Monday, May 24, 2010

Pork and Beans, 2 Ways

I LOVE pork and beans. It's a good thing Jesus said that it's not what goes in that defiles, but what comes out because I don't think I could give up pork. I make Mexican flavored pork and beans and I do it two ways: either as soup or as a main dish. Both recipes are cooked in the crock pot. In order to have a good pork and beans you have to have good pork. It must come from a "happy porker", as Miss Bates would say. ;-) If you live in the Charlottesville area I recommend getting your pork from Babes in the Woods or Polyface Farm.

My first try at this was making Chalupas from Fix-It and Forget-It Cookbook. It was good, but called for Pinto beans. I prefer black beans so that's what I use. You can use either kind, but I wouldn't recommend trying anything other than those two kinds.

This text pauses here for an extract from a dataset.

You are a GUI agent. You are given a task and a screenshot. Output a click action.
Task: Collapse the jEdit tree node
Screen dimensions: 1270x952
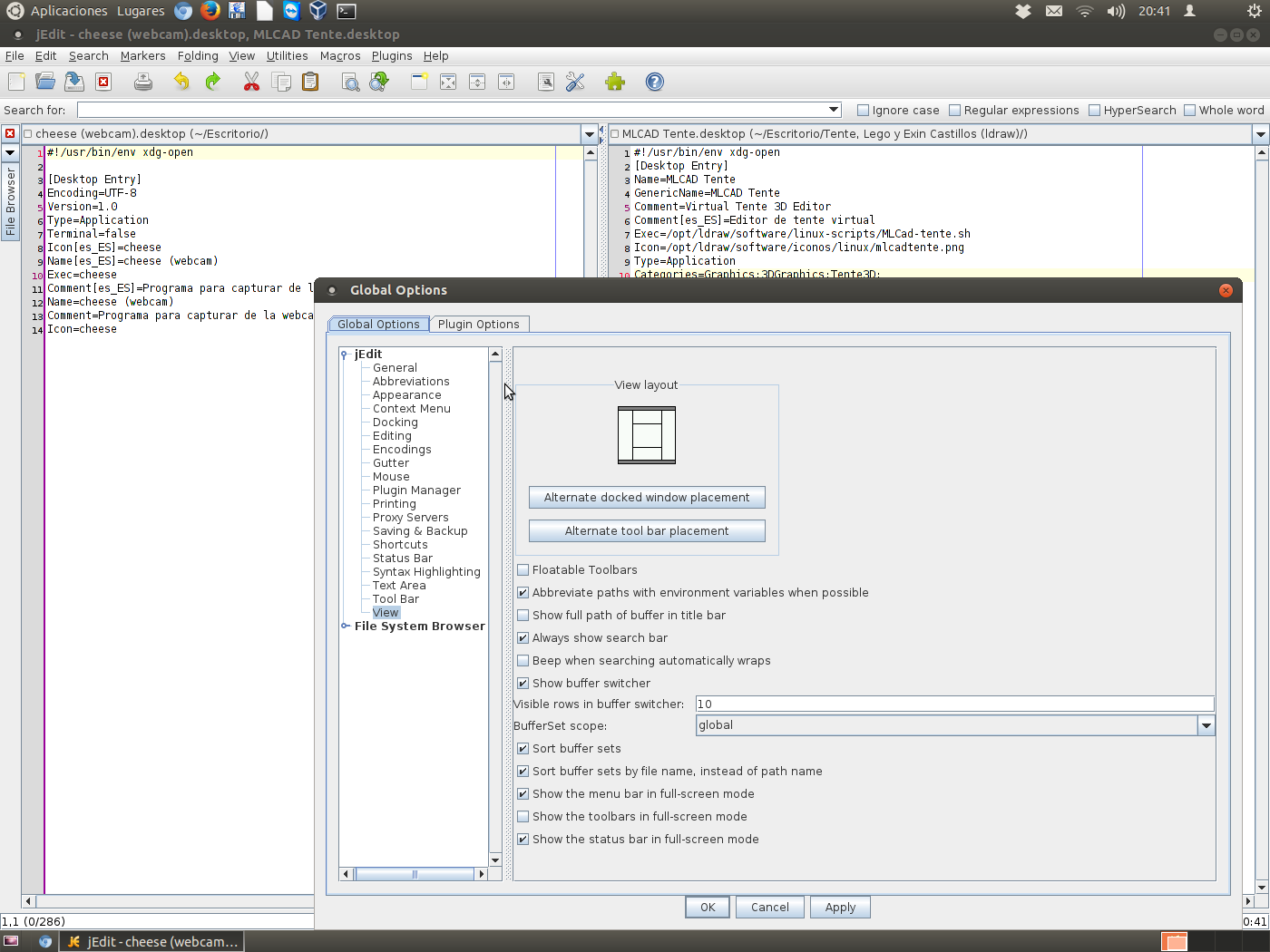(x=343, y=354)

Here's the main dish recipe:

~ 1 pound pork (a roast of whatever cut). You can brown it if you want but you don't have to.
1-1.5 cups dry black beans soaked over night in 3 cups of water, or if you forget to soak them you can put them in a pot covered with about an inch of water, boil for 2 minutes, then cover and let sit for 1 hour.
The bean water
1 large onion or 1 bunch of spring onions with greens chopped.
2 garlic cloves or 4 garlic scapes minced or chopped finely
1 tsp cumin
1 tsp oregano
1 tsp salt

1 tsp chile powder or 1 jalapeno pepper seeded and diced
1 small can of green chiles
Optional ingredients:
1 small green pepper chopped - I hardly ever have these anymore because they're only in season in the summer
tomatoes - any amount. I've use one 14 oz can or 1/2 a 14 oz can. You can add fresh, chopped ones. Whatever.
cilantro - you can add this dried while cooking or chop fresh and sprinkle it on top when serving.

Combine in crock pot and cook on low ~8 hours.
Before serving, remove pork and shred. Return to pot and mix.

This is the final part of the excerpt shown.